▸ 抜粋文
+++

一方、日銀の黒田東彦総裁は同日の記者会見で「(マイナス金利政策について)異論や意見は全くなかった」といい、両者の主張は食い違う。
共同声明は「為替相場の過度な変動は経済・金融の安定に悪影響になりうる」と明記。日本は投機的な円買いを抑える効果が期待できるため「大きな進展」(財務省関係者)と歓迎した。
中国の楼継偉財政相は同日の記者会見で「通貨の切り下げ競争の回避を確認できたのは重要」と強調した。資本流出に苦しむ中国はむしろ人民元安の抑制に躍起になっており、切り下げは国益にはなりにくい。
一方、今回のG20では新興国からの資本流出を抑えるための指針づくりに合意した。米国の利上げなどで急速な資本流出が起きた場合の通貨防衛策になる。だ が国際通貨基金(IMF)や米国は必要最低限の資本規制にとどめるよう求めるとみられる。規制の線引きをめぐっては曲折がありそうだ。 ≫(日経新聞)

+++

▸ 目標 A
抜粋文によると、今回のG20では何をめぐる指針づくりに合意したか。
この抜粋文と記録には関係がない。

▸ 元の記録
+++

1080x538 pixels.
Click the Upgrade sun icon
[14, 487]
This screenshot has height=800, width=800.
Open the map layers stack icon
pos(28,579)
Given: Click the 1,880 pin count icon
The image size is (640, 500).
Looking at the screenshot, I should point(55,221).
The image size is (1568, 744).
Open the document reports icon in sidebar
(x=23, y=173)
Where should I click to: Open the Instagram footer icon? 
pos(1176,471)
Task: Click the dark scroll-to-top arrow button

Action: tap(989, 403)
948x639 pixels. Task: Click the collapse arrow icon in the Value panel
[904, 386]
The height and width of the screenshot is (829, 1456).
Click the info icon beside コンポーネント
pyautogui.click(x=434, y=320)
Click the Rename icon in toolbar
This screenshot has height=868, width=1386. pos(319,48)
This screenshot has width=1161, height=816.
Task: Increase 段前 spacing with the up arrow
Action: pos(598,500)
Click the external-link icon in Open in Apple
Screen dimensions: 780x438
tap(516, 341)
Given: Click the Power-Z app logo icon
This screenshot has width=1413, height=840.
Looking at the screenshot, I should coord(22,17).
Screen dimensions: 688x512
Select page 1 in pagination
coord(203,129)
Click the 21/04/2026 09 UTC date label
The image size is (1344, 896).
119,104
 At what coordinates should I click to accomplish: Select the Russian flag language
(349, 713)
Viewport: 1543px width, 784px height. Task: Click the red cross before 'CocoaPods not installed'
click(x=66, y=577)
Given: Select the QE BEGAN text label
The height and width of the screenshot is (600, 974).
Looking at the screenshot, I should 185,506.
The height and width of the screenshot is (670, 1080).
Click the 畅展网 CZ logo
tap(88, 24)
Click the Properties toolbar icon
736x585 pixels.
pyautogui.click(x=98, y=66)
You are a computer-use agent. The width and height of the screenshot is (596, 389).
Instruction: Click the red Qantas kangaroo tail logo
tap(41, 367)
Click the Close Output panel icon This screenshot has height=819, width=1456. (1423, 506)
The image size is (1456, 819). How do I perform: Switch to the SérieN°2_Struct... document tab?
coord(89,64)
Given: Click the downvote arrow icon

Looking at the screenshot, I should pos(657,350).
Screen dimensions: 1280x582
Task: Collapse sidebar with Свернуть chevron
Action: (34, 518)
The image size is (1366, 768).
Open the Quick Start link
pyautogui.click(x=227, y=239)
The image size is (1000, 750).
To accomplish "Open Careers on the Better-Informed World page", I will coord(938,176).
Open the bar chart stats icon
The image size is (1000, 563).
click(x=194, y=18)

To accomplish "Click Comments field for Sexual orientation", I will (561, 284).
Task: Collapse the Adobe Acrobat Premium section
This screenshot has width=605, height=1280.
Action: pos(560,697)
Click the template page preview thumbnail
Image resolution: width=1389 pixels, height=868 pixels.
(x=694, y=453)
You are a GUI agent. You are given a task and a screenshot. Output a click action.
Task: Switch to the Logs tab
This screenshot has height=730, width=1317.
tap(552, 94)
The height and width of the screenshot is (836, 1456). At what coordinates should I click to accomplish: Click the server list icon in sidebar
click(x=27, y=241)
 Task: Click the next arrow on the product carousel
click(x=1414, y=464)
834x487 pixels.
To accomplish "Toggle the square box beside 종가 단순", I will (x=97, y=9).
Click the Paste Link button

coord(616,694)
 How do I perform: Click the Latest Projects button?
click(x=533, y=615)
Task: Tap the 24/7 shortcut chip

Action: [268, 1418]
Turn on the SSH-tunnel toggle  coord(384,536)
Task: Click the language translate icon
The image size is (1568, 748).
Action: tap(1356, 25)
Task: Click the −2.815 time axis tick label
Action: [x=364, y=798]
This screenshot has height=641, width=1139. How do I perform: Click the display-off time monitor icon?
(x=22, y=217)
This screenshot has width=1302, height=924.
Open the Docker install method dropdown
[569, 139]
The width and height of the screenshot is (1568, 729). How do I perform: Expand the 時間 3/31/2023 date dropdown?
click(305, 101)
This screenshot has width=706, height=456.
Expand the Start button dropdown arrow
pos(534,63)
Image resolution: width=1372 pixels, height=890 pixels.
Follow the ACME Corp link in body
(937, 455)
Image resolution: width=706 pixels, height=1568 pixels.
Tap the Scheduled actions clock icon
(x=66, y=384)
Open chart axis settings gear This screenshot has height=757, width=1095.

+++

▸ 目標 B
記録の中から「Expand」という語を含む行をすべて特定せよ。

▸ 出力結果 A
新興国からの資本流出を抑えるための指針づくりに合意した。

▸ 出力結果 B
The width and height of the screenshot is (1568, 729). How do I perform: Expand the 時間 3/31/2023 date dropdown?
Expand the Start button dropdown arrow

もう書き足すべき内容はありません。